### [Task details]
Line by line, restate the material exactly.

### [Data listing]
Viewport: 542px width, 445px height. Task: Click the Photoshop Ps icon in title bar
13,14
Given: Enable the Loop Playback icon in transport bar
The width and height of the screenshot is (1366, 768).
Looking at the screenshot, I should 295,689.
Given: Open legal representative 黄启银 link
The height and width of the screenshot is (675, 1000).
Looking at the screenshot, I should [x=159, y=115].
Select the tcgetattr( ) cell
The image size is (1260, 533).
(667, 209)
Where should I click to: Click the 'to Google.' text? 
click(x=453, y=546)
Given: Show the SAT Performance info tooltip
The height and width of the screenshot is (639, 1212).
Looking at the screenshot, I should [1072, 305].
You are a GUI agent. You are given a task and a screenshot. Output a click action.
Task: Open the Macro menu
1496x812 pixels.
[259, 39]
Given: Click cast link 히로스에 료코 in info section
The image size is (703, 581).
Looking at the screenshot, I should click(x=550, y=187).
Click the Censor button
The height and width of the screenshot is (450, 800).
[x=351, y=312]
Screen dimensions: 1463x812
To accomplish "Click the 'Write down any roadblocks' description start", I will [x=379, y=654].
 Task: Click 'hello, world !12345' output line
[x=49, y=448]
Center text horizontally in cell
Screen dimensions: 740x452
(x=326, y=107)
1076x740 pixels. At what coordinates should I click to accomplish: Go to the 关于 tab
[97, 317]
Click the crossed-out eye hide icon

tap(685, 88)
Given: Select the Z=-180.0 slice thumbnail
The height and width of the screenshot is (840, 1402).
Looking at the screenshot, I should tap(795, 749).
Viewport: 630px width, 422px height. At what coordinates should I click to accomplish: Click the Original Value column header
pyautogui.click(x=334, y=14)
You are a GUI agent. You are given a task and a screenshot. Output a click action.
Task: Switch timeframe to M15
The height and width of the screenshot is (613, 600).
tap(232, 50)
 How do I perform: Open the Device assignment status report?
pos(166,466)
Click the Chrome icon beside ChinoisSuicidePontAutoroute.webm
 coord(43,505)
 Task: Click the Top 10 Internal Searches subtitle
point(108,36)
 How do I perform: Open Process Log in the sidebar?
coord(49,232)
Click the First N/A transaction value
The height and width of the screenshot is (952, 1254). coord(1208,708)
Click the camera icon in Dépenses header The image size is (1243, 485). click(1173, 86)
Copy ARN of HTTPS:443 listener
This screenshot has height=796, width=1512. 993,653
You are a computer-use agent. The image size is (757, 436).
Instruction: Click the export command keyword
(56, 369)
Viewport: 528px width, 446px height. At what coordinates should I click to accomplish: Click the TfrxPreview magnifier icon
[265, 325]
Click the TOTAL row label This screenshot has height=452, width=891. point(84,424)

### [Solution to the exercise]
Viewport: 542px width, 445px height. Task: Click the Photoshop Ps icon in title bar
13,14
Given: Enable the Loop Playback icon in transport bar
The width and height of the screenshot is (1366, 768).
Looking at the screenshot, I should 295,689.
Given: Open legal representative 黄启银 link
The height and width of the screenshot is (675, 1000).
Looking at the screenshot, I should [x=159, y=115].
Select the tcgetattr( ) cell
The image size is (1260, 533).
(667, 209)
Where should I click to: Click the 'to Google.' text? 
click(x=453, y=546)
Given: Show the SAT Performance info tooltip
The height and width of the screenshot is (639, 1212).
Looking at the screenshot, I should [1072, 305].
You are a GUI agent. You are given a task and a screenshot. Output a click action.
Task: Open the Macro menu
1496x812 pixels.
[259, 39]
Given: Click cast link 히로스에 료코 in info section
The image size is (703, 581).
Looking at the screenshot, I should click(x=550, y=187).
Click the Censor button
The height and width of the screenshot is (450, 800).
[x=351, y=312]
Screen dimensions: 1463x812
To accomplish "Click the 'Write down any roadblocks' description start", I will [x=379, y=654].
 Task: Click 'hello, world !12345' output line
[x=49, y=448]
Center text horizontally in cell
Screen dimensions: 740x452
(x=326, y=107)
1076x740 pixels. At what coordinates should I click to accomplish: Go to the 关于 tab
[97, 317]
Click the crossed-out eye hide icon

tap(685, 88)
Given: Select the Z=-180.0 slice thumbnail
The height and width of the screenshot is (840, 1402).
Looking at the screenshot, I should tap(795, 749).
Viewport: 630px width, 422px height. At what coordinates should I click to accomplish: Click the Original Value column header
pyautogui.click(x=334, y=14)
You are a GUI agent. You are given a task and a screenshot. Output a click action.
Task: Switch timeframe to M15
The height and width of the screenshot is (613, 600).
tap(232, 50)
 How do I perform: Open the Device assignment status report?
pos(166,466)
Click the Chrome icon beside ChinoisSuicidePontAutoroute.webm
 coord(43,505)
 Task: Click the Top 10 Internal Searches subtitle
point(108,36)
 How do I perform: Open Process Log in the sidebar?
coord(49,232)
Click the First N/A transaction value
The height and width of the screenshot is (952, 1254). coord(1208,708)
Click the camera icon in Dépenses header The image size is (1243, 485). click(1173, 86)
Copy ARN of HTTPS:443 listener
This screenshot has height=796, width=1512. 993,653
You are a computer-use agent. The image size is (757, 436).
Instruction: Click the export command keyword
(56, 369)
Viewport: 528px width, 446px height. At what coordinates should I click to accomplish: Click the TfrxPreview magnifier icon
[265, 325]
Click the TOTAL row label This screenshot has height=452, width=891. point(84,424)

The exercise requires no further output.